L’année 2022 a fait de son mieux pour nous faire changer d’avis. Après tout, après le plus net recul de la masse monétaire depuis des décennies, l’économie américaine fait preuve d’une résistance remarquable même si elle ralentit de manière prévisible. Mais à un moment donné, si la Fed poursuit aveuglément son resserrement, le ressort va casser et cela va probablement limiter sensiblement ses velléités de resserrement.

Dans l’ensemble, la masse considérable des actifs financiers et de la dette mondiale est difficilement compatible avec une hausse continue des taux d’intérêt et des rendements obligataires. La probabilité que cela n’engendre des problèmes systémiques est trop élevée. En fait, la meilleure solution pour soulager le fardeau de la dette mondiale tout en évitant un effondrement chaotique des marchés obligataires passe par de faible taux d’intérêt conjugués à une inflation plus élevée, mais contenue dans une fourchette de 3 à 4%.

Vers un supercycle des matières premières?

L’accentuation de l’incertitude géopolitique, la pression inflationniste à court terme et la dépendance à l’égard des énergies fossiles pourraient impliquer l’entrée dans un nouveau supercycle des matières premières. Toutefois, nous pensons que cela suppose impérativement un supercycle pour le pétrole. Or nous n’en sommes pas convaincus car l’offre obéit à des contraintes politiques plutôt que structurelles. En outre, nous pensons que la demande de pétrole se heurtera sous peu à des freins structurels, notamment en Chine.

Le caractère improbable d’un supercycle des matières premières ne veut pas dire que certaines d’entre elles ne connaîtront pas des périodes de cours élevés pendant cette décennie. S’agissant des métaux industriels, par exemple, il y a deux tendances structurelles contradictoires qui influencent la demande. La démographie chinoise et la transition de l’économie chinoise synonyme de ralentissement de la croissance exercent une pression baissière sur les cours tandis que l’essor des technologies propres a une influence positive.

Le cuivre est un métal qui mérite une attention particulière à cet égard.

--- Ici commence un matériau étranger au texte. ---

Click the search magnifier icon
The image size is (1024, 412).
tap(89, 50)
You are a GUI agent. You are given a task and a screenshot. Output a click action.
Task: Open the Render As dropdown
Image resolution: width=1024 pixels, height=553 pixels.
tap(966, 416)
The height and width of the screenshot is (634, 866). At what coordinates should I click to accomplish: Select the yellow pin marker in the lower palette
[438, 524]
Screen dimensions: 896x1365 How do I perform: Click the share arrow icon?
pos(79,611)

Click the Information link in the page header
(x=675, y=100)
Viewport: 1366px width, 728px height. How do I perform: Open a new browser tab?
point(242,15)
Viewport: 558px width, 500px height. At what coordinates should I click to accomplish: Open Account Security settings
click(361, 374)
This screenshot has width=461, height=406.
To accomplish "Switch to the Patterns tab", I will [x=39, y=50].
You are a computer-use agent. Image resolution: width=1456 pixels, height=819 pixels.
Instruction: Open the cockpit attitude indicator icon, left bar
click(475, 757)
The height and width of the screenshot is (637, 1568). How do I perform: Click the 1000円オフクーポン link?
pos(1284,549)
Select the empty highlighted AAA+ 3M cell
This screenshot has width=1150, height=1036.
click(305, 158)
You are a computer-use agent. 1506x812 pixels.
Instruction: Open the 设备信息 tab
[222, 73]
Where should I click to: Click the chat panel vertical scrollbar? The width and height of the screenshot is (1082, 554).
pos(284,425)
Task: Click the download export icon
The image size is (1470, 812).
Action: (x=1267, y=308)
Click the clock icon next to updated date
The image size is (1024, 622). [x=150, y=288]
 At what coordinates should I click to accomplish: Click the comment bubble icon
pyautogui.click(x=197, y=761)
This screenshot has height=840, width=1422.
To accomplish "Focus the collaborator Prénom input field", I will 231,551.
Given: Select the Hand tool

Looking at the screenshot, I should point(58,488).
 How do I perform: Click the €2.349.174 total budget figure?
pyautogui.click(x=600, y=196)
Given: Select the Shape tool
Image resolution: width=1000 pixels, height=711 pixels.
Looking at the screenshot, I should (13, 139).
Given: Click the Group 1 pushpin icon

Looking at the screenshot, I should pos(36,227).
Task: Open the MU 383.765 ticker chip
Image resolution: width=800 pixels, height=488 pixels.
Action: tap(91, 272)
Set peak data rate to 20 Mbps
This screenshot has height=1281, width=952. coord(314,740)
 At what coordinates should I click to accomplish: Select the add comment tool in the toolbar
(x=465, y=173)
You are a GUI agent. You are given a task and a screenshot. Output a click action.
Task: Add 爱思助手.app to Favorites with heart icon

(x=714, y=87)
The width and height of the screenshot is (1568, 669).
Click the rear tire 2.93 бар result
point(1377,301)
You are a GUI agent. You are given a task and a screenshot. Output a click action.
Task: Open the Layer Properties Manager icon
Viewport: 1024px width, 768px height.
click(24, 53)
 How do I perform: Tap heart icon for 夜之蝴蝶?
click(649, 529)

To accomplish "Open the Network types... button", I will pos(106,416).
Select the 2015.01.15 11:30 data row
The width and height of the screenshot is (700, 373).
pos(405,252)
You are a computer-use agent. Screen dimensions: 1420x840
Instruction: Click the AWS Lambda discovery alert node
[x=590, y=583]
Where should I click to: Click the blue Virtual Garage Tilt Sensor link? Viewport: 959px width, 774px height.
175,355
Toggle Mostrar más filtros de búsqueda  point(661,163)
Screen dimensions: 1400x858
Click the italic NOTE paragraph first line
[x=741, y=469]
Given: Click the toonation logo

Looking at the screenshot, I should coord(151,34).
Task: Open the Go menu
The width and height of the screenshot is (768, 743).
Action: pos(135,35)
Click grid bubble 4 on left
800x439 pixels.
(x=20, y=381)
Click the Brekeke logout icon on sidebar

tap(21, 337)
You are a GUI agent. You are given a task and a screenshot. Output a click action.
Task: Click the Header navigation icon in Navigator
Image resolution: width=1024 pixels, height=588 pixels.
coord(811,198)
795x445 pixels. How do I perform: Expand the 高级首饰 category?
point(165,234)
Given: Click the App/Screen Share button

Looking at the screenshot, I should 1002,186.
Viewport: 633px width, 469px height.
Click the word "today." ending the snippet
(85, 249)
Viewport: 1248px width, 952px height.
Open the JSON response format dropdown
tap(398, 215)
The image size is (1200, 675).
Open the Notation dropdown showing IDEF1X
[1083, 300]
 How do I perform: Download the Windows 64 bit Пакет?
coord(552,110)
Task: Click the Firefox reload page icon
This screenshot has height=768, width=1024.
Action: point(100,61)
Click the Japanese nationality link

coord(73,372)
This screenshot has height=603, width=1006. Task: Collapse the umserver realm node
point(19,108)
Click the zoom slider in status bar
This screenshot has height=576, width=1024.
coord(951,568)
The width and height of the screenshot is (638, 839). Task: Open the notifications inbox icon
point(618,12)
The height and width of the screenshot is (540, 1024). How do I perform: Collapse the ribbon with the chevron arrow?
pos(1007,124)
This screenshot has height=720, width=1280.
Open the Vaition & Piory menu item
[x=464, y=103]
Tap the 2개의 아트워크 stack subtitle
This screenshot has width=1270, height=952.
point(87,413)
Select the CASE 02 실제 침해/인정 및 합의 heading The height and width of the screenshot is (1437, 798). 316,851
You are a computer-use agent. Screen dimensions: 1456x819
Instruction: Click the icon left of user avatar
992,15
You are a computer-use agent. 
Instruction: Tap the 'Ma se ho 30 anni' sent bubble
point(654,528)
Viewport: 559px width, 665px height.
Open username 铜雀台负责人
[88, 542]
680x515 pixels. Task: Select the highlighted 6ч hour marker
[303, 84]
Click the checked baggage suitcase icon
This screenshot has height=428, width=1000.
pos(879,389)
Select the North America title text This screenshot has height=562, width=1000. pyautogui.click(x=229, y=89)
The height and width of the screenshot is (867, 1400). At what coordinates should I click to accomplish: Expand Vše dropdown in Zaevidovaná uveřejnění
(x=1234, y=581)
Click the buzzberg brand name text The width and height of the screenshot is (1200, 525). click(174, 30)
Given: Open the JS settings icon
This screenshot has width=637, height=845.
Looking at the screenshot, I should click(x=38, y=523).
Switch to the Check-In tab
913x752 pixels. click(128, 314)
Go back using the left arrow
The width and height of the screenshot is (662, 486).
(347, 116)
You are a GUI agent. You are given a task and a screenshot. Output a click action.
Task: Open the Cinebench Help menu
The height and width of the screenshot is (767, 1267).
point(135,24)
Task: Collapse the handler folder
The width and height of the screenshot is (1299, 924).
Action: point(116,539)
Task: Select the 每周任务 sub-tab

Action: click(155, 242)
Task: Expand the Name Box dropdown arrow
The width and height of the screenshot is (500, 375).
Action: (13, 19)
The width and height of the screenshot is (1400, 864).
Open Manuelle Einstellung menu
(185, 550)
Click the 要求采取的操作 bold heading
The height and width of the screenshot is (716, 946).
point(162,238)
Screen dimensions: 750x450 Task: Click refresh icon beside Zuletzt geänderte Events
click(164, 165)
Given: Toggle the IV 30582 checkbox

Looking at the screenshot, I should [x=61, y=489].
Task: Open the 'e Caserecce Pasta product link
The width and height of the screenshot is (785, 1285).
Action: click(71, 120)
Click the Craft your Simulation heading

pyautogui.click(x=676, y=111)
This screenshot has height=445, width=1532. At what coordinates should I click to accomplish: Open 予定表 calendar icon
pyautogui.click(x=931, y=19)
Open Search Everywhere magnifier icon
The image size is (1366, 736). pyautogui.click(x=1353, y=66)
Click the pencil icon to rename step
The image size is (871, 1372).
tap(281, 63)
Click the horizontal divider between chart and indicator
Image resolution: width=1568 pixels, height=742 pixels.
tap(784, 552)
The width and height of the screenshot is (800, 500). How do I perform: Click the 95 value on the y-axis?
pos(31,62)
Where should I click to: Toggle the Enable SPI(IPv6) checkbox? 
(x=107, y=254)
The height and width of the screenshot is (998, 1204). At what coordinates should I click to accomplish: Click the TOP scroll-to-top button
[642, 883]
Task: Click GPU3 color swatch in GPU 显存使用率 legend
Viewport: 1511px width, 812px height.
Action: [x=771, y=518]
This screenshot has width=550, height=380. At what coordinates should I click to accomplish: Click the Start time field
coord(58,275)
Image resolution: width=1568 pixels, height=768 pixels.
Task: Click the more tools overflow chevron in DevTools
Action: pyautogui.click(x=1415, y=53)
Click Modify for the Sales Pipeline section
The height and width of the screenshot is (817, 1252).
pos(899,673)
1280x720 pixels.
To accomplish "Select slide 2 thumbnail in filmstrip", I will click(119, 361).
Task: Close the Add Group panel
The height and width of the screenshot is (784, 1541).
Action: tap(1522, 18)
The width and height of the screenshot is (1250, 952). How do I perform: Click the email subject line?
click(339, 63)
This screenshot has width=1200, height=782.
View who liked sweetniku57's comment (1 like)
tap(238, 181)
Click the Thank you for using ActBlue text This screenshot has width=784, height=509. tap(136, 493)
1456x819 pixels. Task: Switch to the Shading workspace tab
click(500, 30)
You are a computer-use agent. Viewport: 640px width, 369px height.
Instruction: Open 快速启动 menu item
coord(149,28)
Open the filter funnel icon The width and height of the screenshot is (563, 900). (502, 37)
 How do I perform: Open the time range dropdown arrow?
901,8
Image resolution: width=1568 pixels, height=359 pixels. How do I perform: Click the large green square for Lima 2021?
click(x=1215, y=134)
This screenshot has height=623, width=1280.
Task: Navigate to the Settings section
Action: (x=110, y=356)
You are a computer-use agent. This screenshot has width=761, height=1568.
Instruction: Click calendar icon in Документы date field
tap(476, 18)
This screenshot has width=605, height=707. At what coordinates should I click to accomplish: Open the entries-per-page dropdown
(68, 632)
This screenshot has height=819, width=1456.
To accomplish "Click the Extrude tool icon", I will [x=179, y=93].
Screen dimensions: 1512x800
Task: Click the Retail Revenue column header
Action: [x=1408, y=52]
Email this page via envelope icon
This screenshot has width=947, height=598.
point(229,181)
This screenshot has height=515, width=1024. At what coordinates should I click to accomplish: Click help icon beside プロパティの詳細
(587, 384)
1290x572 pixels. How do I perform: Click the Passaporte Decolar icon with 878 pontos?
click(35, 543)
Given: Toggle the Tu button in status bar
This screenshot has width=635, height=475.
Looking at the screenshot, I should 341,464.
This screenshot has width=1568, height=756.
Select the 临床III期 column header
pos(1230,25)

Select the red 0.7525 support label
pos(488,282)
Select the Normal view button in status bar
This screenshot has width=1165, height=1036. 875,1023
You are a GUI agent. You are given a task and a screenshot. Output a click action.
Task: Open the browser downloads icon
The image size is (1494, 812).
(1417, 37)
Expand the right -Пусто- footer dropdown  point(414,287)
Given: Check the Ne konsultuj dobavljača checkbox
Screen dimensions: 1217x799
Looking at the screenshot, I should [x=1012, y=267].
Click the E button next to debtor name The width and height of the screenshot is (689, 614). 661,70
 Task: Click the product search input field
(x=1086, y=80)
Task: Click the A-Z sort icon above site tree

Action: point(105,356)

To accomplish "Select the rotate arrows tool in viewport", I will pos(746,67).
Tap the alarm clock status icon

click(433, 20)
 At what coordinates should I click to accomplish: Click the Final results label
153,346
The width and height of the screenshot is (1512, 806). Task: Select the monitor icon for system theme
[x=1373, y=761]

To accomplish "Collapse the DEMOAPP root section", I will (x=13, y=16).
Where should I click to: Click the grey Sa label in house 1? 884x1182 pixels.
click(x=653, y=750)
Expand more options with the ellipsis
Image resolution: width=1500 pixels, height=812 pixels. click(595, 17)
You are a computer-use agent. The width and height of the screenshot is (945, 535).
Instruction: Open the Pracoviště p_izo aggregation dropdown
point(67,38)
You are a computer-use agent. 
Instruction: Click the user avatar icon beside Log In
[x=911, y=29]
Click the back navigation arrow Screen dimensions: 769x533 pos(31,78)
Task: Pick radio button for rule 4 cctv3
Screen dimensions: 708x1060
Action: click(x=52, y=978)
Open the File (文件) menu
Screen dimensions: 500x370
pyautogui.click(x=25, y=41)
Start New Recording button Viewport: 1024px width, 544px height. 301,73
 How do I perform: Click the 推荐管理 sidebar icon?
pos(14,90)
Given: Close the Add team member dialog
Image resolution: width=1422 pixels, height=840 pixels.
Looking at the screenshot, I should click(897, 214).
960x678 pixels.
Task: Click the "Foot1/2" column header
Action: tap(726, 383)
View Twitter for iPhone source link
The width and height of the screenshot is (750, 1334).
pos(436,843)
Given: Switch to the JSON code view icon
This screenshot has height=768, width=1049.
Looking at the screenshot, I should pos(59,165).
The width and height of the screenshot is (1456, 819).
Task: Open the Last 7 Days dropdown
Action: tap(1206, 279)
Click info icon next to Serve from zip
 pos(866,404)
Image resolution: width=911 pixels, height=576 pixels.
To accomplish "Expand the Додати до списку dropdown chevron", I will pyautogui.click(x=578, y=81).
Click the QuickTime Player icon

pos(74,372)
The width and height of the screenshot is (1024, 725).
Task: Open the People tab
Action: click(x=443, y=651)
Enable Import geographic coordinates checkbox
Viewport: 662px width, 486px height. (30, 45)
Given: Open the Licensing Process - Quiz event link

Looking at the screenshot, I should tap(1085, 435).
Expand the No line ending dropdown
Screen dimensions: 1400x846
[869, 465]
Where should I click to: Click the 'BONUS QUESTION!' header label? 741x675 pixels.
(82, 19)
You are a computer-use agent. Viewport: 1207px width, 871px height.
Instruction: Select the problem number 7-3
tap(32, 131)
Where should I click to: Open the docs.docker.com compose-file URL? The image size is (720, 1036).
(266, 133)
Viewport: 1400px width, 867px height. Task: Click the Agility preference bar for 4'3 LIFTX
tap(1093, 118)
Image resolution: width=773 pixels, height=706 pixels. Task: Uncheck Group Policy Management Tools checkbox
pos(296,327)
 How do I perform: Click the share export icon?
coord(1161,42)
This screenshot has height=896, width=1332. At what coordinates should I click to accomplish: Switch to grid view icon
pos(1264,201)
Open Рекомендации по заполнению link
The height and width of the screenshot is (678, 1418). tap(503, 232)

Même si la demande chinoise de cuivre, aujourd’hui en forte hausse, devrait amorcer un déclin en 2030, la transition énergétique sera son seul et unique moteur jusqu’au milieu du siècle, ce qui se traduira par une augmentation continue de la consommation mondiale de cuivre.

En ce qui concerne l’offre, nous prévoyons un ralentissement significatif de la production minière à partir du milieu de la décennie actuelle avant une accélération de l’offre issue du recyclage des batteries de véhicules électriques, qui permettra enfin de combler l’écart entre l’offre et la demande.

Tout bien considéré, ce déséquilibre temporaire entre une demande qui progresse et une offre qui diminue simultanément se traduit par de très belles perspectives structurelles pour le cuivre dans la décennie qui vient.